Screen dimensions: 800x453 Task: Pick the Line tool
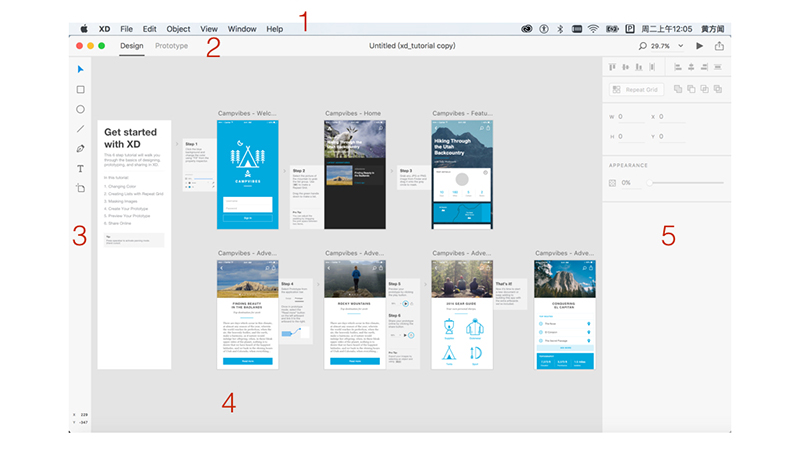tap(81, 129)
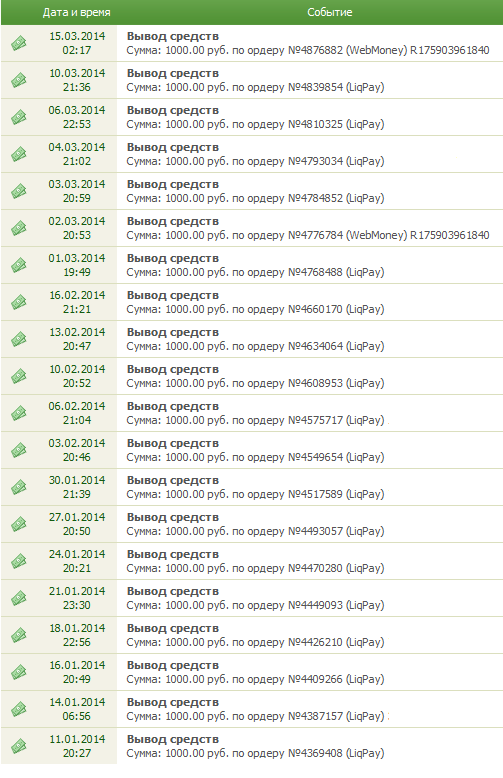Select money icon for 30.01.2014 row

[x=19, y=487]
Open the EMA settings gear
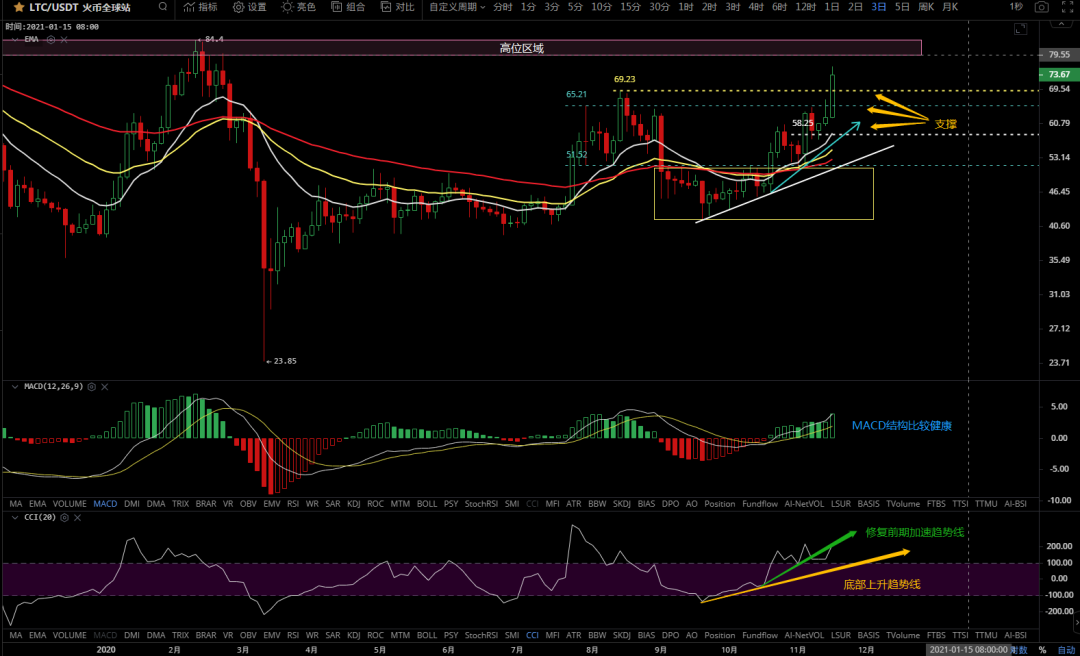Viewport: 1080px width, 656px height. point(51,39)
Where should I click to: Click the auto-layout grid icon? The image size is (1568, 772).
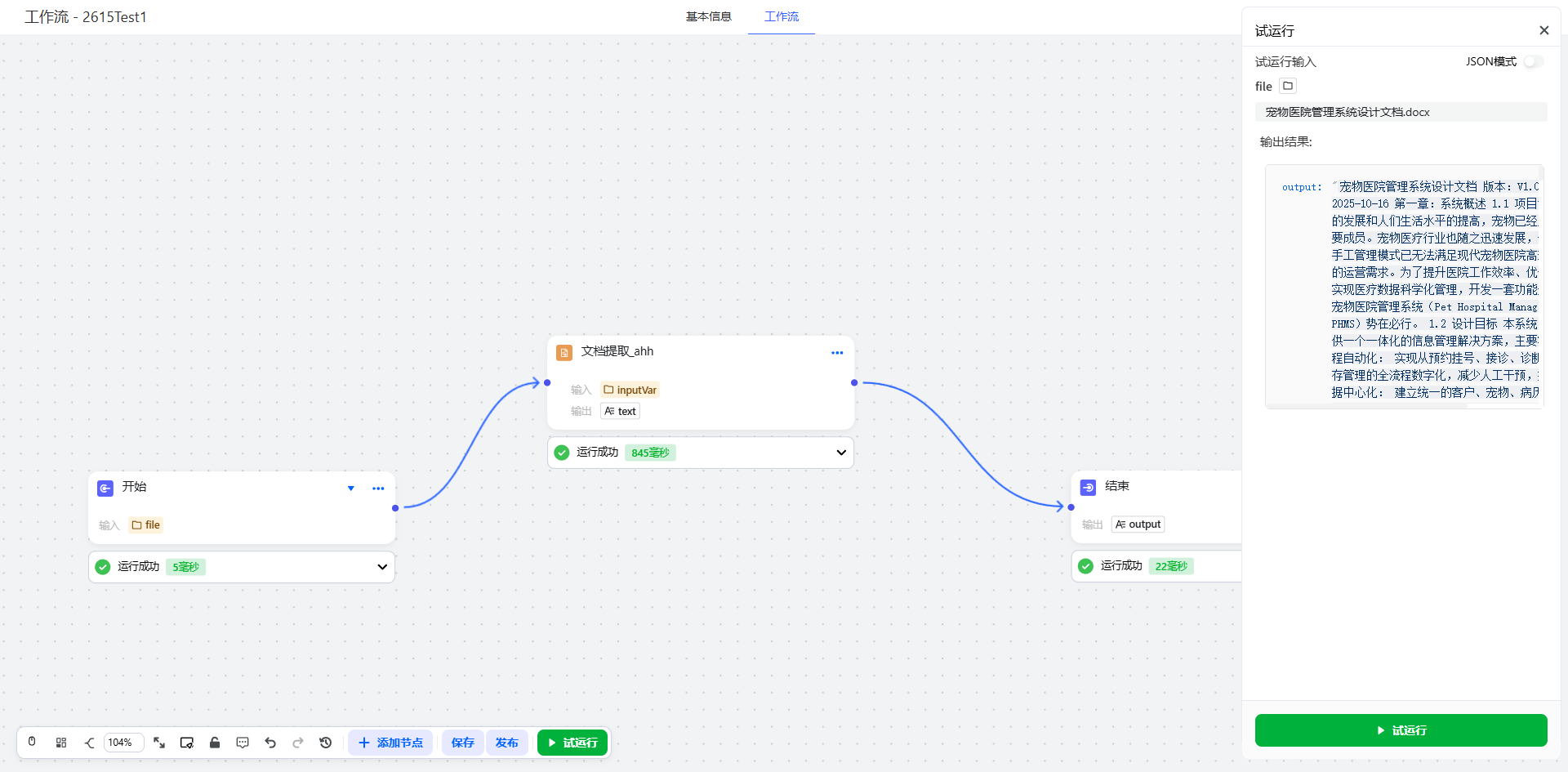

----

• TASK TO COMPLETE: Type out all the records verbatim, minus images.

• YOUR SOLUTION:
Screen dimensions: 800x453 Task: Pick the Line tool
tap(81, 129)
Select money icon for 30.01.2014 row

[x=19, y=487]
Open the EMA settings gear
Viewport: 1080px width, 656px height. point(51,39)
Where should I click to: Click the auto-layout grid icon? The image size is (1568, 772).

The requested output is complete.